Right now, Congress is trying to bring 3.3 million uninsured children into the State Children's Health Insurance Program. President George W. Bush says he'll veto the expansion as "the wrong path for our nation." He objects to "government-run health care" (like Medicare?) and says that SCHIP "deprives Americans of ... choice" (like the choice to go uninsured?). Buzzwords like "government run" are supposed to summon up monsters like "socialized medicine" that apparently still lurk under our beds. If these terror tactics work, prepare for another 46 million uninsured.

July 26, 2007

Children’s health must be nation’s priority (John Kerry on SCHIP)

We have been modest where we should have been bold. If we, as senators, don’t stand for insuring every child in America, then what do we stand for? If America can spend $10 billion each month in Iraq, surely we can also spend $10 billion each year on children’s health.
Even more troubling, the president has launched a disinformation campaign to denounce this bill as a larger Democratic strategy or plot to massively expand federalized medicine. He has stubbornly pledged to veto a bill he hasn’t even read. Apparently, confronted with a bipartisan compromise to extend health care coverage to half of the 9 million American children without insurance today, the president sees only a vast, left-wing conspiracy.

Shortage of doctors affects rural U.S.

A national shortage of doctors is hitting poor places the hardest, and efforts to bring in foreign physicians to fill the gap are running into a knot of restrictions from the war on terror and the immigration debate. Doctors recruited from places such as India, the Philippines and sub-Saharan Africa to work in underserved areas like the Mississippi Delta and the lonesome West already face an arduous and expensive gauntlet of agencies, professional tests and background checks to secure work papers and permanent residency. . . .The government estimates that more than 35 million Americans live in underserved areas, and it would take 16,000 doctors to immediately fill that need, according to the American Medical Association. And the gap is expected to widen dramatically over the next several years, reaching 24,000 in 2020 by one government estimate. A 2005 study in the journal Health Affairs said it could hit an astonishing 200,000 by then, based on a rising population and an aging work force.

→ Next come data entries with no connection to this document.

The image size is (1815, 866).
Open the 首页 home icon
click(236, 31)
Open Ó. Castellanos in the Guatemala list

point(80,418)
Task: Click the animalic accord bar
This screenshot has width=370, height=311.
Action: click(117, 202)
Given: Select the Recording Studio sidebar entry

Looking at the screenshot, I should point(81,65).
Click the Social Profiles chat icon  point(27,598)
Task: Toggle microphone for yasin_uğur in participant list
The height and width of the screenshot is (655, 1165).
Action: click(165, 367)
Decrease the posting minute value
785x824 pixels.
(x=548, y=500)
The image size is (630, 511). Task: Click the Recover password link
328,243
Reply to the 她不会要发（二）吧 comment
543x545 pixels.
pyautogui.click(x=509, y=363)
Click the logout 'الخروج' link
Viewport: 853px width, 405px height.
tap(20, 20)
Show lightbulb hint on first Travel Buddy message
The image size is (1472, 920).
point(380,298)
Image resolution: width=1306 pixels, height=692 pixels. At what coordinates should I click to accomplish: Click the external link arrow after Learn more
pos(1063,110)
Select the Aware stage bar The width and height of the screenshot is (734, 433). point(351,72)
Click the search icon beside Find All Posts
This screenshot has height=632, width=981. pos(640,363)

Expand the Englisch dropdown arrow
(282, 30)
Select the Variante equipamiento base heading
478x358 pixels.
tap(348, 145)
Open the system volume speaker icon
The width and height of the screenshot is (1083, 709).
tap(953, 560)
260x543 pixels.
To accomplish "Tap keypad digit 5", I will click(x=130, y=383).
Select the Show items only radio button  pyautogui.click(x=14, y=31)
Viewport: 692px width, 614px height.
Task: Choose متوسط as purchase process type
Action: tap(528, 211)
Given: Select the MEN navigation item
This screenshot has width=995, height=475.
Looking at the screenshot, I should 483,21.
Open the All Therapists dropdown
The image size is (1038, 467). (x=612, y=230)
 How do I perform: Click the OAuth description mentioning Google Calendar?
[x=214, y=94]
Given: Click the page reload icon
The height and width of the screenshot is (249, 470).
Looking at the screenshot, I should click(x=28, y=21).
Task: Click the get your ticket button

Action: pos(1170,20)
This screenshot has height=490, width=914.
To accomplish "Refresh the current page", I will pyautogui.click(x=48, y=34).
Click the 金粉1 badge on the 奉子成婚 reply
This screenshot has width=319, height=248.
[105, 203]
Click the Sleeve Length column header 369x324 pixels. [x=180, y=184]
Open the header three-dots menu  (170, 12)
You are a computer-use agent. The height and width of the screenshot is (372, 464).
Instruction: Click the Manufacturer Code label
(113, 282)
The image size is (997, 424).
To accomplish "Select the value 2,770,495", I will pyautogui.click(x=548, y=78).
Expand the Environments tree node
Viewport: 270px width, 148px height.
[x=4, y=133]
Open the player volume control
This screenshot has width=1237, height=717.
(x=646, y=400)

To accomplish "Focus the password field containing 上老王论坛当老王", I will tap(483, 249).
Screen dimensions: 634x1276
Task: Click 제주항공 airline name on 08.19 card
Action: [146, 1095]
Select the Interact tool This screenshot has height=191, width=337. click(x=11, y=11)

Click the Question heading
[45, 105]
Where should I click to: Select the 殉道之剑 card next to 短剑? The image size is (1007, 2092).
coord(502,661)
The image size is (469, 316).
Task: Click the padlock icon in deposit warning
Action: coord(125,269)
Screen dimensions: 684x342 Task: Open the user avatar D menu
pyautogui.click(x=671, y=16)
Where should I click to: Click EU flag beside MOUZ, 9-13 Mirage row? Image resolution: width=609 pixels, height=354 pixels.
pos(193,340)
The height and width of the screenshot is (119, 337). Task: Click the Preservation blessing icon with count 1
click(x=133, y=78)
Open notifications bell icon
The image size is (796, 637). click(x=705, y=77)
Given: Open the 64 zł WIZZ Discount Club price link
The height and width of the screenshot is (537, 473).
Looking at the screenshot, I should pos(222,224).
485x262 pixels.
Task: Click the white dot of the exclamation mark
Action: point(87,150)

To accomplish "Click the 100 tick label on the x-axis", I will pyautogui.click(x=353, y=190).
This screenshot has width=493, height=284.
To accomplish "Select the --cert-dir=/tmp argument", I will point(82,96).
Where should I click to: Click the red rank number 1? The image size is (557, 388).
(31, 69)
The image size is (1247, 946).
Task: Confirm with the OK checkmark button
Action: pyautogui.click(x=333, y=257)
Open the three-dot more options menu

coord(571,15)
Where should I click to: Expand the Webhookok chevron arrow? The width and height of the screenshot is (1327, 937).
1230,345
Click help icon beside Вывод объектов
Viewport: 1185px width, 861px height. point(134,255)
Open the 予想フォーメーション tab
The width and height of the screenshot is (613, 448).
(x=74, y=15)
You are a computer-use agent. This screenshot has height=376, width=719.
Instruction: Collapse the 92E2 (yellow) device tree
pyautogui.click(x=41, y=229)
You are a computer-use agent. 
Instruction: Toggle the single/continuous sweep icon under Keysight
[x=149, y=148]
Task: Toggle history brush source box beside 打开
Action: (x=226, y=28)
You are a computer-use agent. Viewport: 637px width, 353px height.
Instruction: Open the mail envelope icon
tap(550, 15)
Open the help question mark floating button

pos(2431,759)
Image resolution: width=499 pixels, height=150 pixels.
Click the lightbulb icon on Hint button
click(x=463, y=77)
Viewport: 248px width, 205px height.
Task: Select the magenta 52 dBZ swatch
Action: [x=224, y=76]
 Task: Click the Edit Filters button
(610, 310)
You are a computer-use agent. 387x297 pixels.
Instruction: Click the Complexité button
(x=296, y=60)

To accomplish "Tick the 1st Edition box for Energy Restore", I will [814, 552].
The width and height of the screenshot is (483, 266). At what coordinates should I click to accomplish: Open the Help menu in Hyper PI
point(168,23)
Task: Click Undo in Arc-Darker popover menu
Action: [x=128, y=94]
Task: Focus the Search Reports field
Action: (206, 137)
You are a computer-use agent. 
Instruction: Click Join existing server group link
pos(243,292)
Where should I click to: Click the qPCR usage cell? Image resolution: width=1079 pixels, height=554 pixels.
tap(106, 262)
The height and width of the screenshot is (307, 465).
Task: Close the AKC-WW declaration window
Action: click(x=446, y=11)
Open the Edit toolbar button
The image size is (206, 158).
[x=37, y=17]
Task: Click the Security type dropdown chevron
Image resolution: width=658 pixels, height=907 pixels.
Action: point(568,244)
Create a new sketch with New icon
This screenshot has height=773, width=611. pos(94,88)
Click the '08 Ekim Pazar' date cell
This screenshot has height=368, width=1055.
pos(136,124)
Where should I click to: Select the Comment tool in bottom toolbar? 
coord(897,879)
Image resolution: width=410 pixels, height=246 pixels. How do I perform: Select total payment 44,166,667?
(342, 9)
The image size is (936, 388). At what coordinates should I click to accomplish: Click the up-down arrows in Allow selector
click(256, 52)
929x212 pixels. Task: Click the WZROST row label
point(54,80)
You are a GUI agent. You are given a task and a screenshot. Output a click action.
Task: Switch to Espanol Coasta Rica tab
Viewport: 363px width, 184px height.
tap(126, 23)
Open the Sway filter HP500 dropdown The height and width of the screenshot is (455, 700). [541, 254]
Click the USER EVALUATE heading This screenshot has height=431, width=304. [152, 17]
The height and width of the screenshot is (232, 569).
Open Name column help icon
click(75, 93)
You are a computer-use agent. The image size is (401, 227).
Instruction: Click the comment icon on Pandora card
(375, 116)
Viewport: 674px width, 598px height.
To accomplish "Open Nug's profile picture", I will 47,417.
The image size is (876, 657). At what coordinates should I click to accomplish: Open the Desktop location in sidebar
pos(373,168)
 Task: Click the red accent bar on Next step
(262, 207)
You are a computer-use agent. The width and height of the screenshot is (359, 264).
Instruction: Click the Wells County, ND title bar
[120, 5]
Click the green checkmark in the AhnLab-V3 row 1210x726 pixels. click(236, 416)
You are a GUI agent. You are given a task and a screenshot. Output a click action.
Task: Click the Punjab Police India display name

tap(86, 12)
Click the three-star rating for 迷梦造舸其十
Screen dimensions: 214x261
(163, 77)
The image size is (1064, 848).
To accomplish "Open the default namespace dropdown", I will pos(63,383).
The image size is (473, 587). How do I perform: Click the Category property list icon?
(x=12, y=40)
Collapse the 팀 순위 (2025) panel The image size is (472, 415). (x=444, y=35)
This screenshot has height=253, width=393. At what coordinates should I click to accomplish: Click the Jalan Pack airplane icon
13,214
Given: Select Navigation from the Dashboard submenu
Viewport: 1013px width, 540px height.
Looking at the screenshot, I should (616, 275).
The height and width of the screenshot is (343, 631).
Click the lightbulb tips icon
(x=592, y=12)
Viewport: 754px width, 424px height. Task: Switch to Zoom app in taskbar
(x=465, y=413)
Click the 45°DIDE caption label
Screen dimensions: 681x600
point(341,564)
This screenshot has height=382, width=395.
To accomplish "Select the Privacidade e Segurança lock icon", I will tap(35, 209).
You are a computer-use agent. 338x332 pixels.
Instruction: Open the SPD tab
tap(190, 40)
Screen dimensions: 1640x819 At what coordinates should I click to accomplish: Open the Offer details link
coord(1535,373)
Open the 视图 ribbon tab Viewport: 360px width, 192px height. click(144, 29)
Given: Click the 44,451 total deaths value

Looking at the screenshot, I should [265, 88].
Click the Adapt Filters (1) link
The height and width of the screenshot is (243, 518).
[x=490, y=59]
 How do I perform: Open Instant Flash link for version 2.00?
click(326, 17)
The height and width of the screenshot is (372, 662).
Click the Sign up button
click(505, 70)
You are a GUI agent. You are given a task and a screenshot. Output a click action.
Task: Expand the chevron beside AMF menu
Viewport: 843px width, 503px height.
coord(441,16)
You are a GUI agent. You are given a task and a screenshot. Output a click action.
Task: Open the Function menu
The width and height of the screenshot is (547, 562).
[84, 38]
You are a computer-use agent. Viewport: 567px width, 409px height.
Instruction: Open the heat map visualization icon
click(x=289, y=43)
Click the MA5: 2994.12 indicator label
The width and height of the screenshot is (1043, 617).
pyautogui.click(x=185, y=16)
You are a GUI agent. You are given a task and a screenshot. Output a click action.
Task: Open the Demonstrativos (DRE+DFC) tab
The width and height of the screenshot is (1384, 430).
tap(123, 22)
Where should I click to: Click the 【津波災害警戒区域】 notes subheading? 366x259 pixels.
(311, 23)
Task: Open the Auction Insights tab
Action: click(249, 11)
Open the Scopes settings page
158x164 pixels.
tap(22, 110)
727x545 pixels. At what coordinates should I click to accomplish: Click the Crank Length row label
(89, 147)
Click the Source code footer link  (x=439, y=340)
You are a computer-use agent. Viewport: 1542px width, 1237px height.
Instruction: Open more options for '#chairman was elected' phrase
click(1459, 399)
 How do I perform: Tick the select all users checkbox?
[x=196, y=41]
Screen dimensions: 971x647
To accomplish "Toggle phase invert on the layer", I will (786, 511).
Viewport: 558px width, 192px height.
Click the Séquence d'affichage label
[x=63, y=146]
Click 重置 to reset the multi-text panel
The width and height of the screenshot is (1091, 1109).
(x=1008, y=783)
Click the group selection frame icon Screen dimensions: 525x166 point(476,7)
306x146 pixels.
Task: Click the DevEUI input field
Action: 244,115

Express-Lane Medicine (Newsweek)

[By] offering patients quicker, cheaper alternatives to doctors, so-called convenience-care clinics—staffed by nurse practitioners who offer low-cost treatment for easy-to-diagnose conditions—are spreading faster than a cold in a kindergarten.

July 21, 2007

The Politics of Sex

Despite years of evidence clearly showing that these [abstinence] programs are ineffective and harmful, federal funding continues at over $200 million a year and growing. Under the Bush administration, abstinence-only subsidies have gushed forth -- creating a deluge of funding for far-right religious groups, amidst a dearth of federal oversight. . . . In reality 95 percent of Americans do have sex before marriage, most before they reach age 19. We must stop funding harmful and ineffective abstinence-only programs and instead support a more comprehensive approach to sexuality education and reproductive health.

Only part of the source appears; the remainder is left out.